[Recorded data]
+ + + + +

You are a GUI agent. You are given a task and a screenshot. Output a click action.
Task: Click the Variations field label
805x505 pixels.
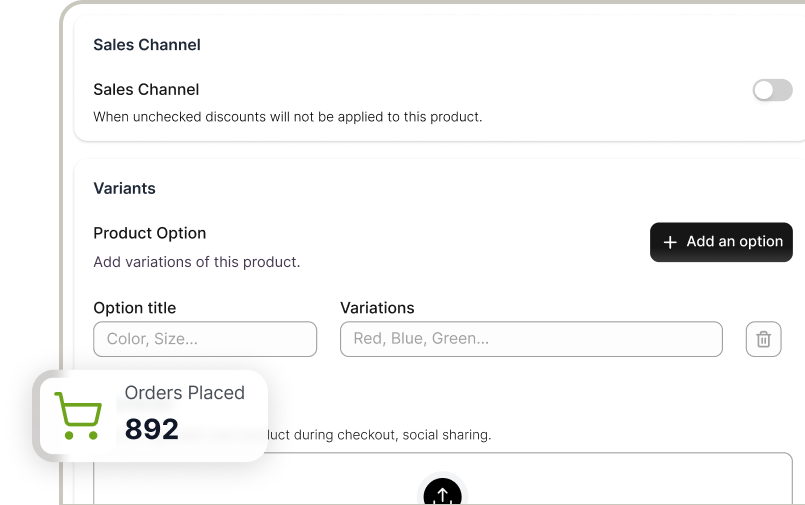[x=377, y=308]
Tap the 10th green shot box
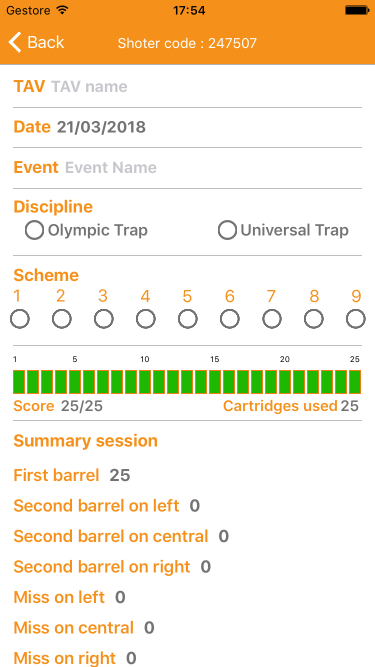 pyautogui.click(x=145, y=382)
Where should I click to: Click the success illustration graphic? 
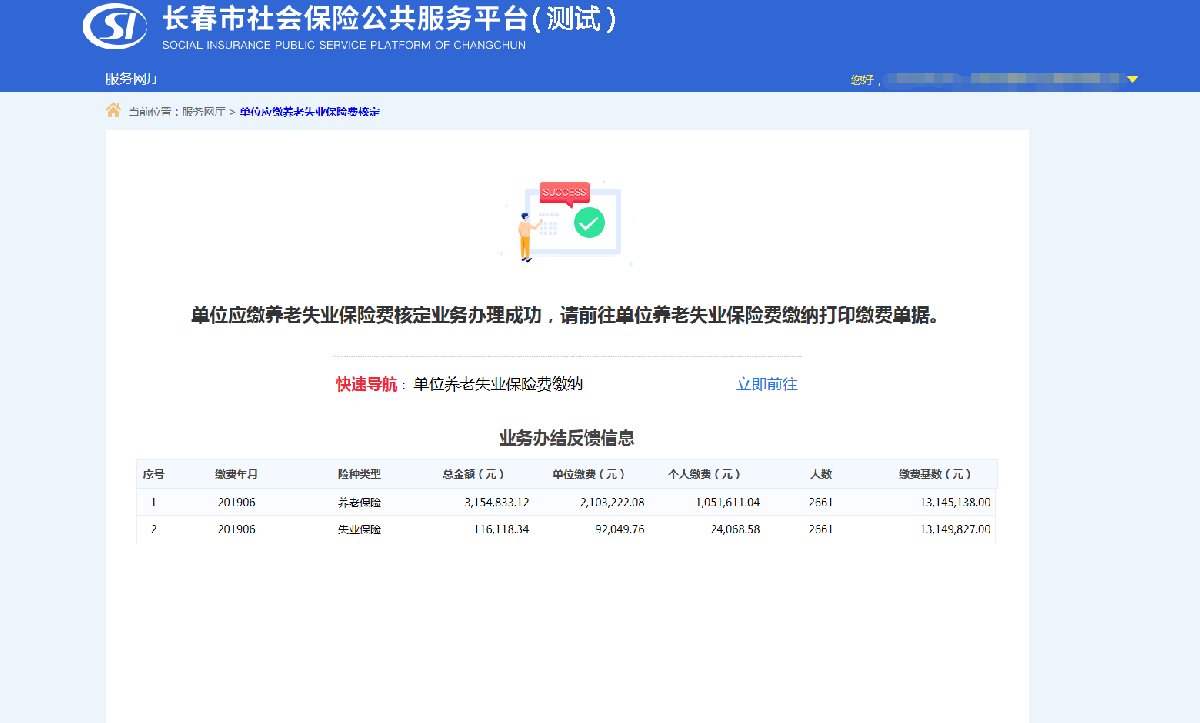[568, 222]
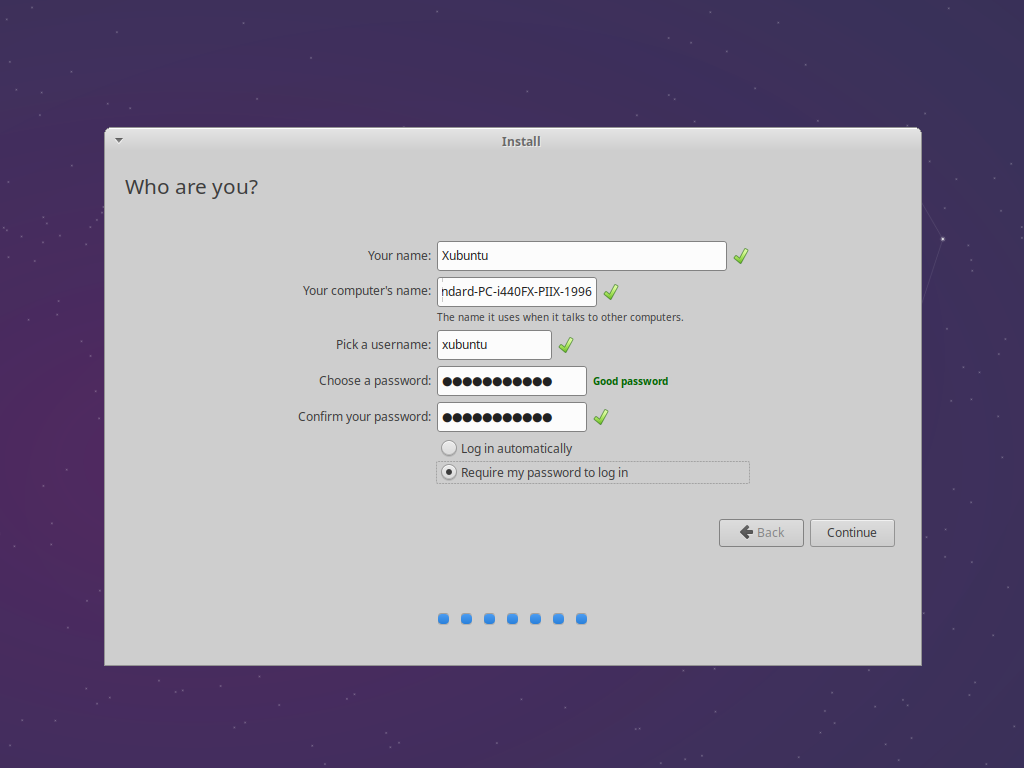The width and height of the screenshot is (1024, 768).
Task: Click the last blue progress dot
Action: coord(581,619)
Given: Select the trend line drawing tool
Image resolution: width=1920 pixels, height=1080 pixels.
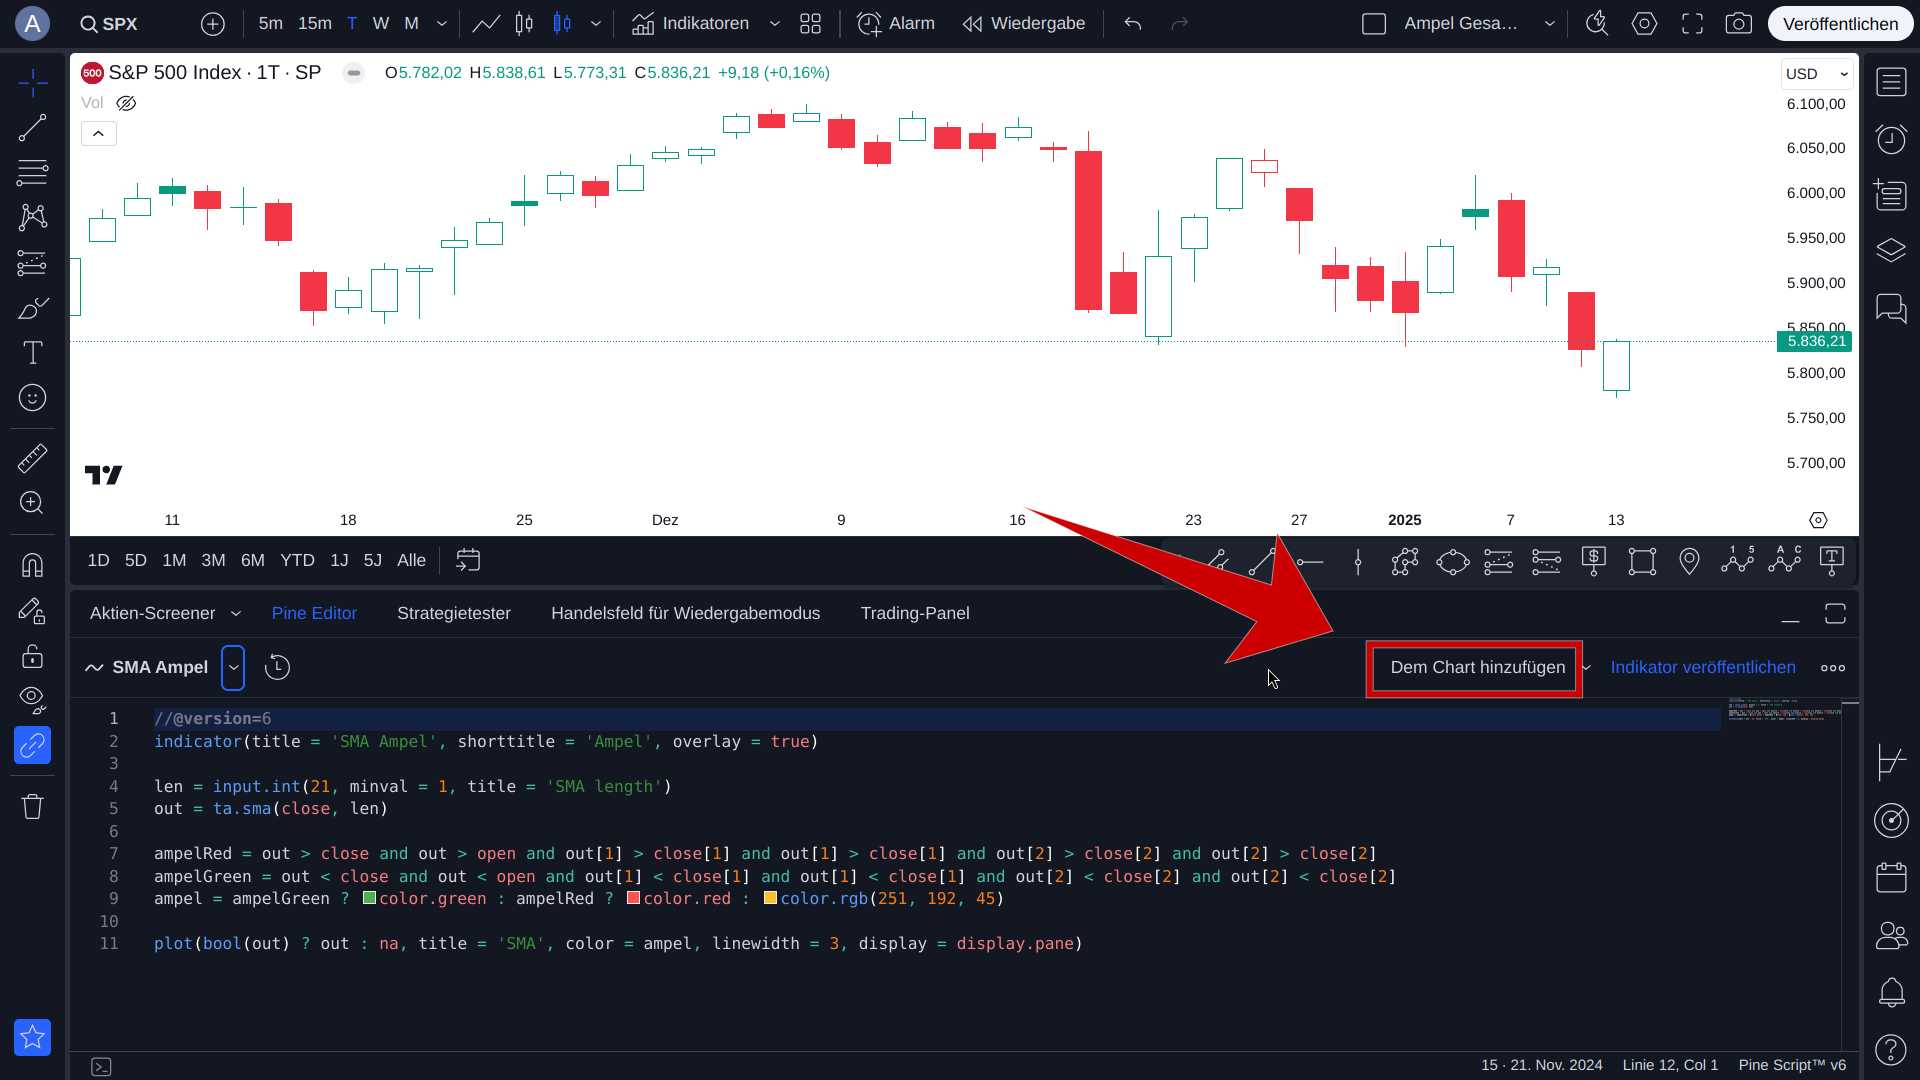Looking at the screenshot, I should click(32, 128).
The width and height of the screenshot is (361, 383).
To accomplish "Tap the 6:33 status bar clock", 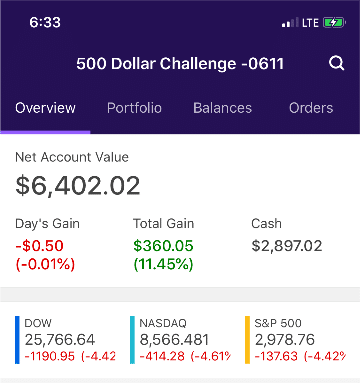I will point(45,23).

+ + + + +

A verbatim reproduction is expected: starting at the line above that has "Tap the 10th green shot box", ending at the line that has "Given: Select the trend line drawing tool", both included, and with no pictures and no other lines.

Exercise solution>
Tap the 10th green shot box
 pyautogui.click(x=145, y=382)
Where should I click to: Click the success illustration graphic? 
[568, 222]
The width and height of the screenshot is (1024, 768).
Task: Click the last blue progress dot
Action: coord(581,619)
Given: Select the trend line drawing tool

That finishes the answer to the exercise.